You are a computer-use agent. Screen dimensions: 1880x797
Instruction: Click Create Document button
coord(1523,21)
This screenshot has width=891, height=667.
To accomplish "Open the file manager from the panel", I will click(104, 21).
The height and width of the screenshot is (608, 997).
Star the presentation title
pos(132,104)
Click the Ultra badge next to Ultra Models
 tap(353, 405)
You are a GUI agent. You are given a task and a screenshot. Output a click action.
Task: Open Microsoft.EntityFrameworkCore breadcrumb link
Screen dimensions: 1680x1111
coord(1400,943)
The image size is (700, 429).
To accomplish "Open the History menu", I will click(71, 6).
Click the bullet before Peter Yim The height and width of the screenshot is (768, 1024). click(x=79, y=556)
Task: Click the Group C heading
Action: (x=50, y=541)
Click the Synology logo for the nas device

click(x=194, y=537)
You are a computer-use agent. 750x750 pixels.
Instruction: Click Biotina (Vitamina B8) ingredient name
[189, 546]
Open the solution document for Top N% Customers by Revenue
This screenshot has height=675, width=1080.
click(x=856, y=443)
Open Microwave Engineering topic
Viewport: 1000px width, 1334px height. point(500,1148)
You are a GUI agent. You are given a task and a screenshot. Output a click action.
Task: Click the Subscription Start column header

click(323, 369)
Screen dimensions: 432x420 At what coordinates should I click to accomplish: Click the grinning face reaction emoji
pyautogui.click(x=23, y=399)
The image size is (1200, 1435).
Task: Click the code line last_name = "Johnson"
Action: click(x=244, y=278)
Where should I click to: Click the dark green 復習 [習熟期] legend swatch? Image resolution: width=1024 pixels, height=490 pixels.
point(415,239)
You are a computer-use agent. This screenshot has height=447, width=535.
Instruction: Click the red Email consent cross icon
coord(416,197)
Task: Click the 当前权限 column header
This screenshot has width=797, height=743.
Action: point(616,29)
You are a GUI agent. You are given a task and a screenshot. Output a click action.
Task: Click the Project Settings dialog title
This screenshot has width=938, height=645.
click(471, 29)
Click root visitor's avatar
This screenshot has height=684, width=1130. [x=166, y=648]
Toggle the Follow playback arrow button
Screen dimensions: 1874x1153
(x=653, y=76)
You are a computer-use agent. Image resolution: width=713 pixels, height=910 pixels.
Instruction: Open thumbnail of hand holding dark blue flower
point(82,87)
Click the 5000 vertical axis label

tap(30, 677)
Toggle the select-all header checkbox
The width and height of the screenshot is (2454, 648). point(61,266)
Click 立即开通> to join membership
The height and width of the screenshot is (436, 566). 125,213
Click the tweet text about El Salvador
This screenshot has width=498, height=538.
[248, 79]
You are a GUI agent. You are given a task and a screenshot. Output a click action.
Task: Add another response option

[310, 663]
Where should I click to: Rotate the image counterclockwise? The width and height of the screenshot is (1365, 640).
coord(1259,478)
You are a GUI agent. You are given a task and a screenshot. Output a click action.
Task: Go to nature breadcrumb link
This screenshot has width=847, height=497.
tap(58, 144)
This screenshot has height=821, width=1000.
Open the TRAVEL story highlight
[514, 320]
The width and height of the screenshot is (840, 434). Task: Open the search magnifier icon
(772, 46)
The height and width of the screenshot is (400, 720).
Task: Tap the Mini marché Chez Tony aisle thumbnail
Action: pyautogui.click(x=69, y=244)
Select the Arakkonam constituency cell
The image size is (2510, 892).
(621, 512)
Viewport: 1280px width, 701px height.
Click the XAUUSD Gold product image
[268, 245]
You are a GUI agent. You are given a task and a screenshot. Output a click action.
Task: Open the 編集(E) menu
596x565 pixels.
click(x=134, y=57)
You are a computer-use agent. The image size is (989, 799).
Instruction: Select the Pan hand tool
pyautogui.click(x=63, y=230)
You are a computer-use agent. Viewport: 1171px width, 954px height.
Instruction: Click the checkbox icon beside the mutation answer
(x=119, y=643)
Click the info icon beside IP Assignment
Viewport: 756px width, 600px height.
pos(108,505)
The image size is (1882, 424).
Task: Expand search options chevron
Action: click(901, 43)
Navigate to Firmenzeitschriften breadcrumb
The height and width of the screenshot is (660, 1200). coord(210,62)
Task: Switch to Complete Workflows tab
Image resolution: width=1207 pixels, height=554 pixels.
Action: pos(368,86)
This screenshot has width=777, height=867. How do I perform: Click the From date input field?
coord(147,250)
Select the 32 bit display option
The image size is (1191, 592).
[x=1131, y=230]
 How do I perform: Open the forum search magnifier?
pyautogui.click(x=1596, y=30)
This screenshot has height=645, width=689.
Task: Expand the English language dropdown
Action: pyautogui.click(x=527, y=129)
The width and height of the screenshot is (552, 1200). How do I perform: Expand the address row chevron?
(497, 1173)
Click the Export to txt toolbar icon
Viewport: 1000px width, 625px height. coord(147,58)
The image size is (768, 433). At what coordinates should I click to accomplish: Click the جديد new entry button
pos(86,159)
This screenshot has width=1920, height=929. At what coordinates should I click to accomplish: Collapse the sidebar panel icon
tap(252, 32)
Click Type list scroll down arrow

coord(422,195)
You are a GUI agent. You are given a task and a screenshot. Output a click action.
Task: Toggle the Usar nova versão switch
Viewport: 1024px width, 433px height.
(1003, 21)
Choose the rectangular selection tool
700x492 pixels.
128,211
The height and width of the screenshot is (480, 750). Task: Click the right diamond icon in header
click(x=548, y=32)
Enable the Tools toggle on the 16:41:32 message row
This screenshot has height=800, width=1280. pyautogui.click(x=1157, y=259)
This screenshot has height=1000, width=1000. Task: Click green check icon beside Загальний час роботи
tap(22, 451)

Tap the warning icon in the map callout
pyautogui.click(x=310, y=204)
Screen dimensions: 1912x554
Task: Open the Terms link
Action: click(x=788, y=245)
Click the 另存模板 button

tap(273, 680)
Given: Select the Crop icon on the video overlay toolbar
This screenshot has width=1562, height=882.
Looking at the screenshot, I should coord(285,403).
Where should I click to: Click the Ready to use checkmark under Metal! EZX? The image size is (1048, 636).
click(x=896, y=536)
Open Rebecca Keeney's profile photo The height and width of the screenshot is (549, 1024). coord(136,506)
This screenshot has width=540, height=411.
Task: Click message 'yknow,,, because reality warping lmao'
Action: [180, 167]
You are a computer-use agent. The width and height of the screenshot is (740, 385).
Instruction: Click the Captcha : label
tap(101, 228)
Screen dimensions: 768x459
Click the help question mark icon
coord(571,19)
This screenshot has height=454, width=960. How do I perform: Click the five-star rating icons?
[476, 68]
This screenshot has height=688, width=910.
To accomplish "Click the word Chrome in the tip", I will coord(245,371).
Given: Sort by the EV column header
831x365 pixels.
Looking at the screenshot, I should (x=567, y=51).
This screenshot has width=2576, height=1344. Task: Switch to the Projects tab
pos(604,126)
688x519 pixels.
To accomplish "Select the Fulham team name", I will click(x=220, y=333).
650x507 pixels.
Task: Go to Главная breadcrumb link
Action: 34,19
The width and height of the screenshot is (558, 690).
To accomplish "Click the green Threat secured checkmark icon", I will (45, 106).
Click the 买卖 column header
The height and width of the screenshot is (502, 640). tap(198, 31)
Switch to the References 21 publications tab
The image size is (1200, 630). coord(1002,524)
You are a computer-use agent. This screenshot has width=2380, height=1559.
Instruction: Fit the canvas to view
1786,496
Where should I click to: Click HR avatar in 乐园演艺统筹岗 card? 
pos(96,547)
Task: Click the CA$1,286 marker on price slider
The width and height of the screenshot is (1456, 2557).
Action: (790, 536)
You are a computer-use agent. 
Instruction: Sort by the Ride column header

What you should do :: Nothing but a number is expected: how many lines in the data above hold the word "menu".

Result of this exercise :: 2